In day trading, periods of success are overly attributed to evidence that the strategy works, and periods of failure are attributed to failure in application of the strategy. The strategy itself is kept insulated from criticism. And because of the difficult in separating the signal from the noise, the illusion easily persists.


Last Cookie Hypothesis

the last cookie
a familiar scene

How often have you walked past the tray of cookies at your office and noticed that there is only one cookie left? My guess is a strangely disproportionate number of times. You could substitute “cookie” for any tray of baked goods in general (brownies, muffins, etc) in this observation.

So, what’s the deal? Why is there so often precisely one cookie left?

I’ve asked others. They usually claim an altruistic reason like “not being greedy.” I call shenanigans!

So, why then was there only one cookie left with? On some level (conscious or not), the others considered the possibility that there is something wrong with this cookie, given that it is still there after all this time. Let’s face it: of all the cookies to have been eaten already, this one was not chosen 20 times. It is also guaranteed to have been sitting there the longest possible time of all the cookies.

One more motivation: nobody wants to clean up the cookie tray. Taking that last cookie leads to some sense of responsibility for cleaning up the mess.

Now you can sleep at night, understanding why it seems there’s always one last cookie sitting on a plate at the office.


The Fallacy of Entrepreneurship’s Expected Value

There are plenty of popular entrepreneurship motivational bloggers who preach along the lines of “just do it.” Some even attempt to mathematically show the rational move is to initiate your startup.

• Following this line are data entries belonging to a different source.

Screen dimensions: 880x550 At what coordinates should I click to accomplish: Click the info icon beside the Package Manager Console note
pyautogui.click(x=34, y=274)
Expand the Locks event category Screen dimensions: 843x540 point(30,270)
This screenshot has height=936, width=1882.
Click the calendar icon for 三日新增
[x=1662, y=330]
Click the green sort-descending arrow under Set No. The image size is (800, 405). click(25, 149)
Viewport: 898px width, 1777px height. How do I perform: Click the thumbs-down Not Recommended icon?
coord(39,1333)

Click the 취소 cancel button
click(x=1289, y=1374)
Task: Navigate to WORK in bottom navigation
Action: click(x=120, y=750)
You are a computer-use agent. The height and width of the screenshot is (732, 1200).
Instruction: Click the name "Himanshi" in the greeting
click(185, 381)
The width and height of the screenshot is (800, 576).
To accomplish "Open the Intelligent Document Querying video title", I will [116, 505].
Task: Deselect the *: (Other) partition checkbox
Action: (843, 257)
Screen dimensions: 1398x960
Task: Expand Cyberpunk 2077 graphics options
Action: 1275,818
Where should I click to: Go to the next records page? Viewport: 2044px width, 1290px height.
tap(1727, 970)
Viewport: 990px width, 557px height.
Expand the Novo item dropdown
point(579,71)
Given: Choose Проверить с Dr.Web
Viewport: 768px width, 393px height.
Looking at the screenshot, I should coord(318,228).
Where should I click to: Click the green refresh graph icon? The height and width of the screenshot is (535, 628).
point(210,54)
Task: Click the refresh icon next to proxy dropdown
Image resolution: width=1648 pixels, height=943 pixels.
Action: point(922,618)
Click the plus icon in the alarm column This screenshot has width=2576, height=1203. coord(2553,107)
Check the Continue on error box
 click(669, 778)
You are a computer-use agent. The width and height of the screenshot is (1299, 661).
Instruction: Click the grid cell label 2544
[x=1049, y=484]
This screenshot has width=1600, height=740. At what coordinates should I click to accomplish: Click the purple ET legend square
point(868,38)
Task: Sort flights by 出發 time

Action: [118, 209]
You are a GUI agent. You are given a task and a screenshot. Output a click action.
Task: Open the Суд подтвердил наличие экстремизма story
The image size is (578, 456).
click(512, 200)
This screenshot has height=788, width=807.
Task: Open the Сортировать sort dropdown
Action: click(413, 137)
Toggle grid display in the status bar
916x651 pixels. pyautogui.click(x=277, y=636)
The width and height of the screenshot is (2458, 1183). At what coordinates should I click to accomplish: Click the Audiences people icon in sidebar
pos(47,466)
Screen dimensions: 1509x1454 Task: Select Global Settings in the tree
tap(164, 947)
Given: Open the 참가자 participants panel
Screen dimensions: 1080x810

At the core of one  popular analysis is a false premise that leads people into deciding that they should “go for it” despite their intuition.

The following is from the popular poker entrepreneur Billy Murphy:

“So, if I was trying to decide whether I should work a job or start a business, could I use EV to help me?”

Absolutely— it’s a perfect spot to use EV.

Here’s how his expected value analysis would apply to deciding whether to start a business:

  1. You can choose to “work for the man” or build your own business
  2. You can calculate your expected earnings (the sum of all potential earnings outcomes times probability of each outcome) as an entrepreneur, and compare this to your known earnings as an employee
  3. If your expected earnings as an entrepreneur are significantly greater in entrepreneurship, then you should go for it

Let’s overlook the success bias that entrepreneurs in general will have in assigning a probability to their chances of success, and assume that the entrepreneur is conservative in his estimates. The problem I want to point out is that of the marginal utility of wealth.

Consider that the incremental value of any dollar amount you receive will decrease each time your account increases by that amount: e.g. your first $50,000 matters a lot more to your well-being and happiness than does the next $50,000. This is known as the diminishing marginal utility of wealth.

In the probability analysis, this is not accounted for. The reason your intuition tells you not to start a business is the same reason that people play it safe and “work for the man.” They have a correct gut feeling that the $50,000 / year guaranteed salary provides greater expected utility to them than entrepreneurship. Going broke in entrepreneurship means losing out on the first $50,000 (having $0 – or worse, $0 and debt). Such a great amount of the expected utility of wealth is front-loaded into that. Your quality of life would probably decline much more in this case ($50,000 to $0) than it would from the effects of going from a $100,000 salary to a $50,000 salary.

Mr. Murphy’s expected value calculations are great in situations like poker games because many games are played over the course of life and you, the exceptional poker player, always come out ahead by playing the greater expected value (assuming you are wise enough never to risk everything in one hand, where you can lose everything). In the game of life, we have to consider the expected utility, not the expected value. And the expected utility of entrepreneurship is very low for most people.